Not much new today. I'm depressed even after a poke. I started watching a movie about a writer who gains literary success for his first book, but the rest of his books are flops, and he ends up killing himself. So typical. I could see that ending coming a mile away. I gave up on Television and started reading Wild Boys by Burroughs again. Wild Boys isn't my favorite book, but its better than whats on TV. Every half hour I start to cry. I'm going to Chicago in a few hours, and I don't know if I can make the voyage. Plus the contact down there hasn't called me back to tell me if things are ready. I'm buying a rather large amount. 200 dollars worth. Almost two grams. I've been thinking of offing myself with this batch. It calms me down to think about the idea of killing myself. It makes me anxious to know I don't have the guts.
I need to shower, but can't bring myself to do so. I hate getting wet. Then having to let my hair dry. Perhaps I'll have another poke, and things will seem better. I use the word seem, because in reality things are shit, but with a chemical enhancement things seem less shitty.
I keep putting my head in my hands. When I sigh I then inhale I can smell my own scent. I'm not so dirty as to stink. I just smell what my dog smells on me, a lot less intense though.

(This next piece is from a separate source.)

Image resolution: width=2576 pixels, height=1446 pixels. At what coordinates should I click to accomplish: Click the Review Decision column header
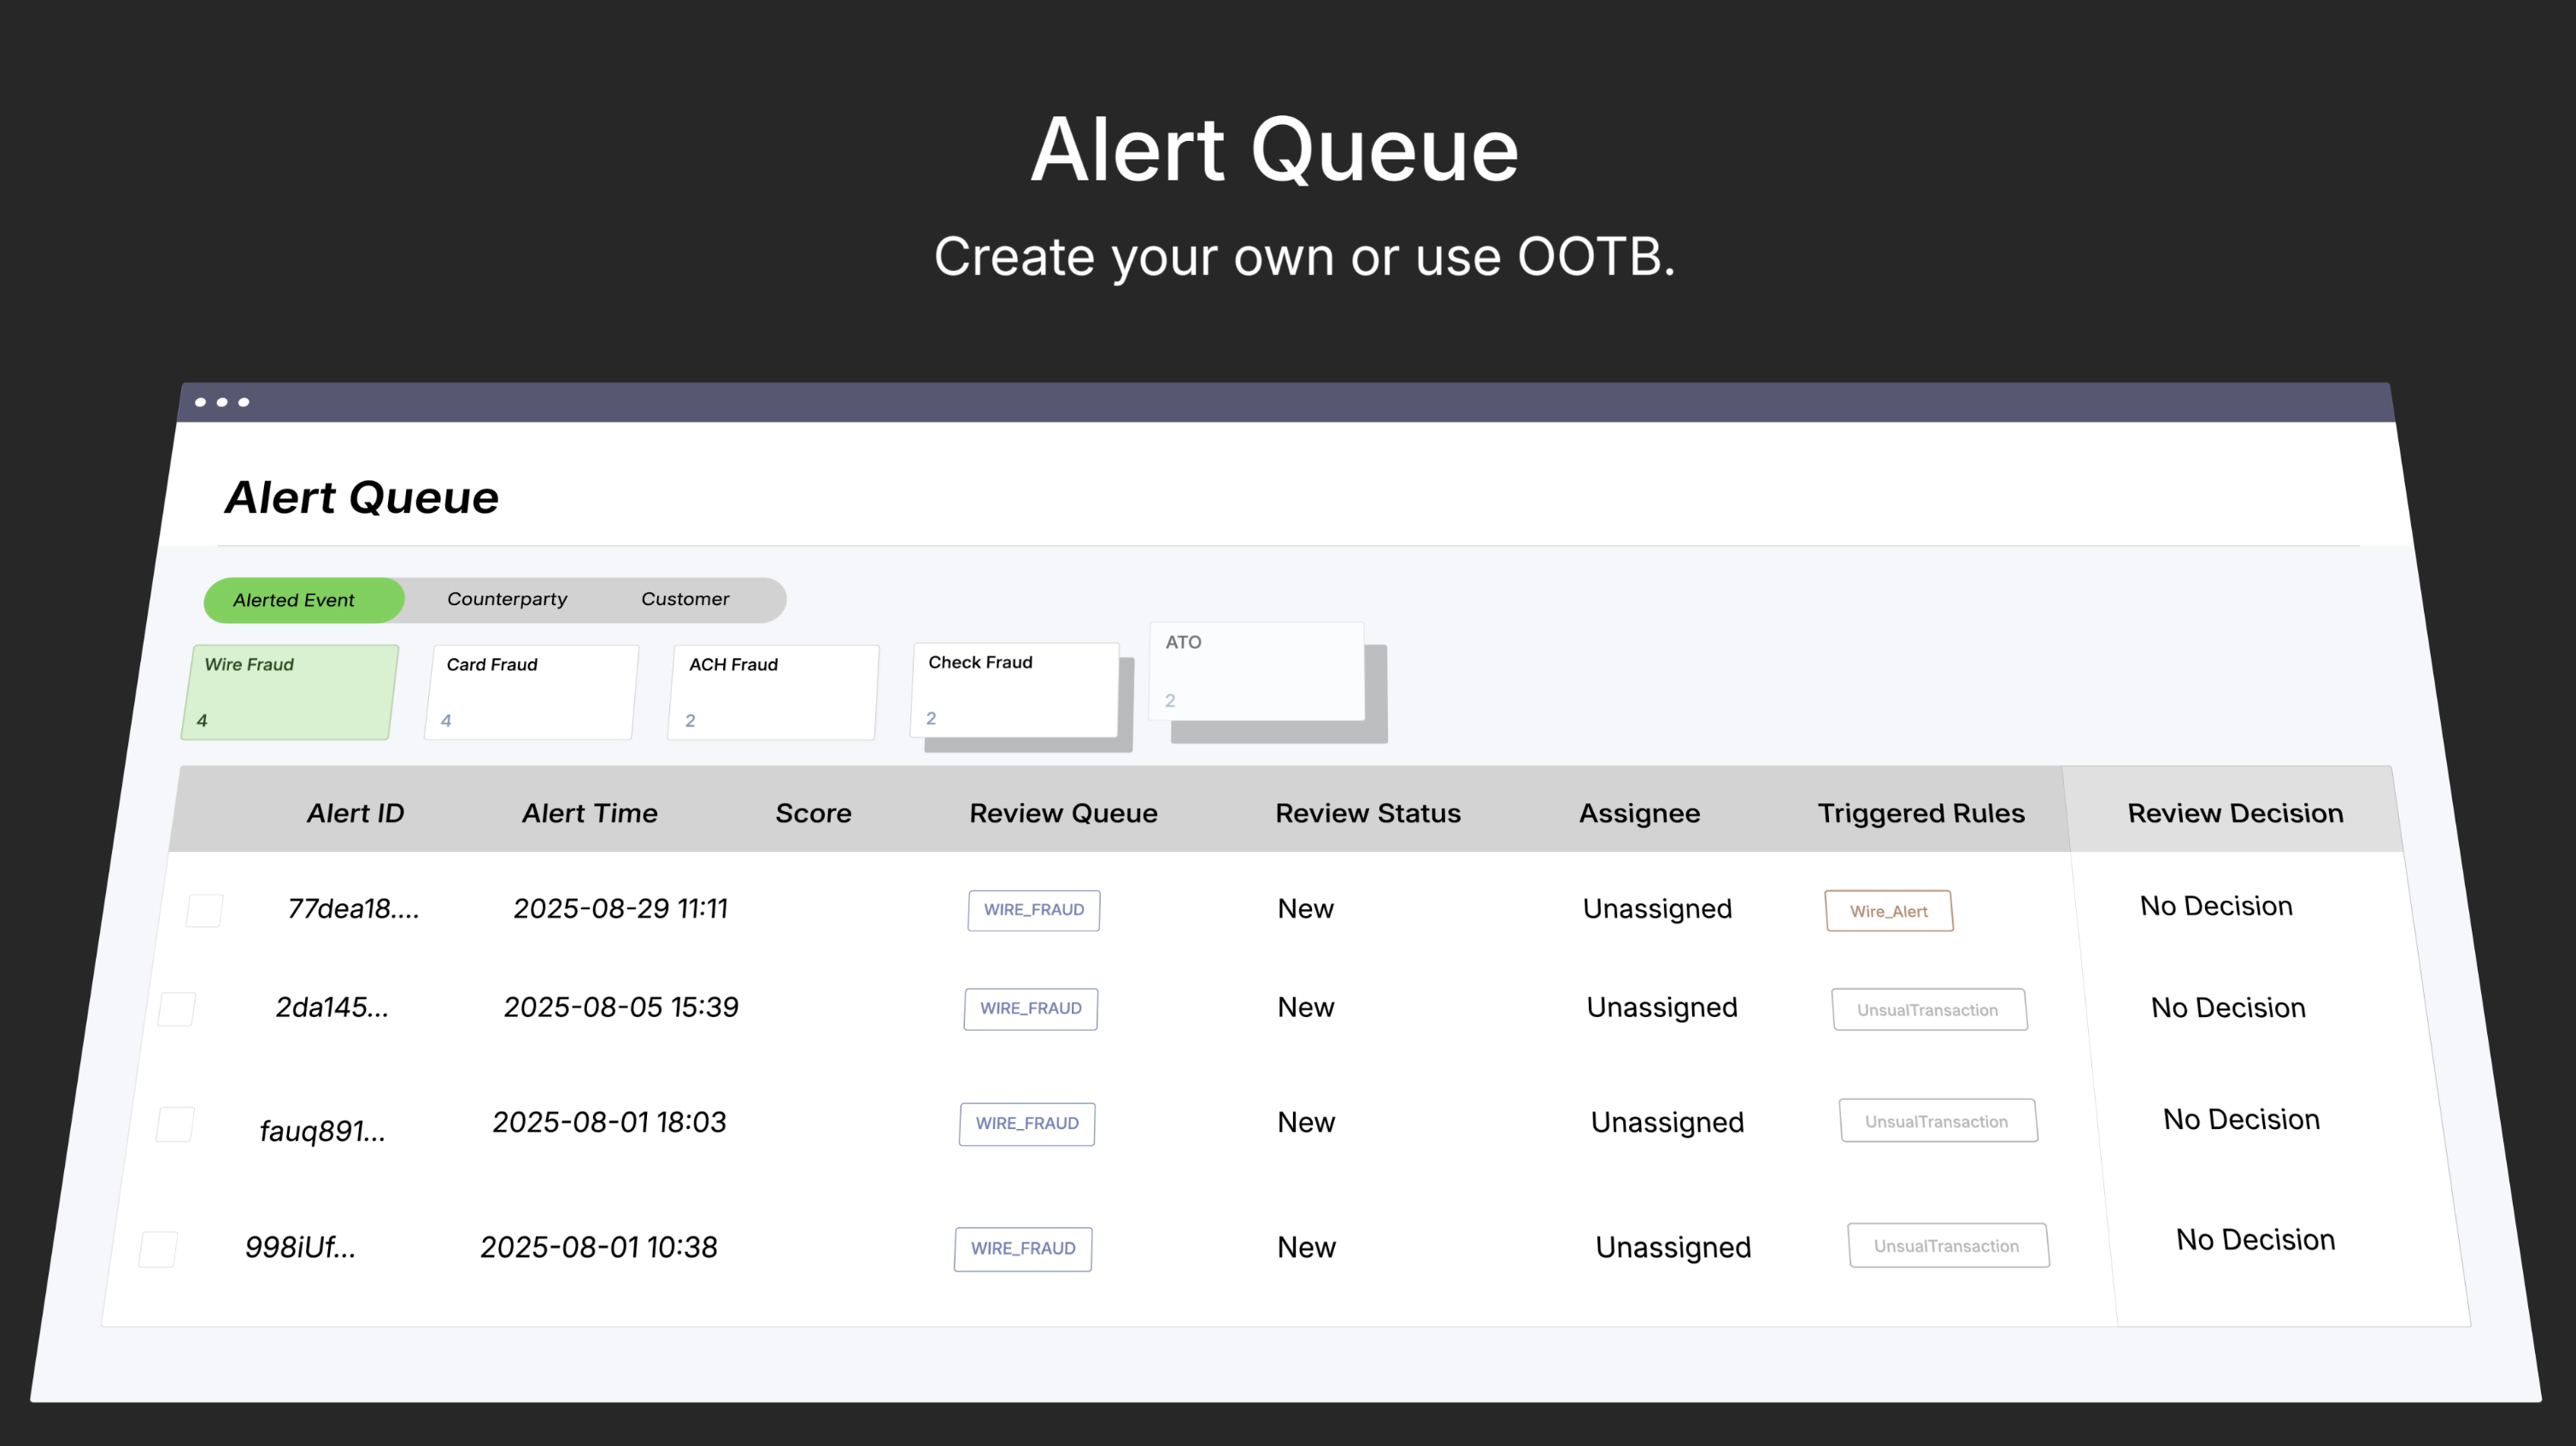2236,813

Let me go through my suicide fantasy. First my dad leaves for Arizona on Thursday. I'm left alone with Eleanor. I put out enough food for Eleanor until a week from Friday. I clean the whole house meticulously. I get really high on Friday night. I stay up 24 hours. I write my note, leaving behind my last request along with the songs I want played at my funeral. All Elliott Smith songs. I feel they are soft, depressing songs, great for a funeral. I put out two pee pee pads for Eleanor so she has a place to go potty while I lie on floor dead. At noon on Friday I take an overdose of Clonazepam, Ambien, and Heroin, plus Methadone, I die an half hour to an hour later. Poor Eleanor doesn't understand what's going on. She probably lays by my cold body. After a few days of my parents calling they call the police to check on me. My body is found, and I'm starting to decompose. Perhaps Eleanor has eaten parts of me. My parents come back to plan my funeral, Eleanor has someone to take care of her. (I thought about killing Eleanor with me, but I think that's even more selfish than killing myself)
Don't worry, I'm not going to do it.